+++ Stored records +++

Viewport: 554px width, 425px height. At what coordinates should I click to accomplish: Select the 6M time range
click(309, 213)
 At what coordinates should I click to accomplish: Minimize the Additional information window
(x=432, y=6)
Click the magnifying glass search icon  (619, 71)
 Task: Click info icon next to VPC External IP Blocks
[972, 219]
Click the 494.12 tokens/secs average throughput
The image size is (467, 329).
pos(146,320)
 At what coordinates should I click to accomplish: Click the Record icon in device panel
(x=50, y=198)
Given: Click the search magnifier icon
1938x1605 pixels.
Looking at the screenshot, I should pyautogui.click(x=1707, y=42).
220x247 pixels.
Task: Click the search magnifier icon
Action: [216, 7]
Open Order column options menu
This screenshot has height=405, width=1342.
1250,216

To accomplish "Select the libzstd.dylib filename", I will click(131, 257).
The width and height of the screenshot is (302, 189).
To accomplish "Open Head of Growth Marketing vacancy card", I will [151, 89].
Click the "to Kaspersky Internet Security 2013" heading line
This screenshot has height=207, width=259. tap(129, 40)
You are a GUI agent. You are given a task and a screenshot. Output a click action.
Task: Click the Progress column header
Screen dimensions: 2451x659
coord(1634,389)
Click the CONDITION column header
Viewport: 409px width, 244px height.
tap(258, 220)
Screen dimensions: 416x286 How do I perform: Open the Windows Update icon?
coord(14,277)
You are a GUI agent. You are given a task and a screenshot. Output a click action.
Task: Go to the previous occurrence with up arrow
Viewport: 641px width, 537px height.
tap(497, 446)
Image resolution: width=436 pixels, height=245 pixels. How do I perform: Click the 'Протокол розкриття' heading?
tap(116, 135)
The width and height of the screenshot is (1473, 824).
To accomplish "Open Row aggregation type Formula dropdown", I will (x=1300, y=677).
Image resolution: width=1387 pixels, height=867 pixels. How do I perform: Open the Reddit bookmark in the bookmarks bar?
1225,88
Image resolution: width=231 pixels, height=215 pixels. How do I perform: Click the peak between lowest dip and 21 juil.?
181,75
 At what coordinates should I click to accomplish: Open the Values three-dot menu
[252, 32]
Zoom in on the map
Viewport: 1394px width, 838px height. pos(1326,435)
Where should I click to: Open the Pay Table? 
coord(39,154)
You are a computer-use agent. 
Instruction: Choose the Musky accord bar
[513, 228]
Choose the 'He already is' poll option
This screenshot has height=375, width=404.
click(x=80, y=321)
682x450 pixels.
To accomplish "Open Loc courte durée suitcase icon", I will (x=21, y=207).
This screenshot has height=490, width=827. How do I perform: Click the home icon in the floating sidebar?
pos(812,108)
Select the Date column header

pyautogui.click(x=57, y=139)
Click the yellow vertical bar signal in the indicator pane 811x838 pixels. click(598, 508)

+++

▶ _Given problem_
Swap "column header" for "column heading" throughout the lines above, and write them out again with nothing else changed.

▶ _Task response_
Viewport: 554px width, 425px height. At what coordinates should I click to accomplish: Select the 6M time range
click(309, 213)
 At what coordinates should I click to accomplish: Minimize the Additional information window
(x=432, y=6)
Click the magnifying glass search icon  (619, 71)
 Task: Click info icon next to VPC External IP Blocks
[972, 219]
Click the 494.12 tokens/secs average throughput
The image size is (467, 329).
pos(146,320)
 At what coordinates should I click to accomplish: Click the Record icon in device panel
(x=50, y=198)
Given: Click the search magnifier icon
1938x1605 pixels.
Looking at the screenshot, I should pyautogui.click(x=1707, y=42).
220x247 pixels.
Task: Click the search magnifier icon
Action: [216, 7]
Open Order column options menu
This screenshot has height=405, width=1342.
1250,216

To accomplish "Select the libzstd.dylib filename", I will click(131, 257).
The width and height of the screenshot is (302, 189).
To accomplish "Open Head of Growth Marketing vacancy card", I will [151, 89].
Click the "to Kaspersky Internet Security 2013" heading line
This screenshot has height=207, width=259. tap(129, 40)
You are a GUI agent. You are given a task and a screenshot. Output a click action.
Task: Click the Progress column heading
Screen dimensions: 2451x659
coord(1634,389)
Click the CONDITION column heading
Viewport: 409px width, 244px height.
tap(258, 220)
Screen dimensions: 416x286 How do I perform: Open the Windows Update icon?
coord(14,277)
You are a GUI agent. You are given a task and a screenshot. Output a click action.
Task: Go to the previous occurrence with up arrow
Viewport: 641px width, 537px height.
tap(497, 446)
Image resolution: width=436 pixels, height=245 pixels. How do I perform: Click the 'Протокол розкриття' heading?
tap(116, 135)
The width and height of the screenshot is (1473, 824).
To accomplish "Open Row aggregation type Formula dropdown", I will (x=1300, y=677).
Image resolution: width=1387 pixels, height=867 pixels. How do I perform: Open the Reddit bookmark in the bookmarks bar?
1225,88
Image resolution: width=231 pixels, height=215 pixels. How do I perform: Click the peak between lowest dip and 21 juil.?
181,75
 At what coordinates should I click to accomplish: Open the Values three-dot menu
[252, 32]
Zoom in on the map
Viewport: 1394px width, 838px height. pos(1326,435)
Where should I click to: Open the Pay Table? 
coord(39,154)
You are a computer-use agent. 
Instruction: Choose the Musky accord bar
[513, 228]
Choose the 'He already is' poll option
This screenshot has height=375, width=404.
click(x=80, y=321)
682x450 pixels.
To accomplish "Open Loc courte durée suitcase icon", I will (x=21, y=207).
This screenshot has height=490, width=827. How do I perform: Click the home icon in the floating sidebar?
pos(812,108)
Select the Date column heading

pyautogui.click(x=57, y=139)
Click the yellow vertical bar signal in the indicator pane 811x838 pixels. click(598, 508)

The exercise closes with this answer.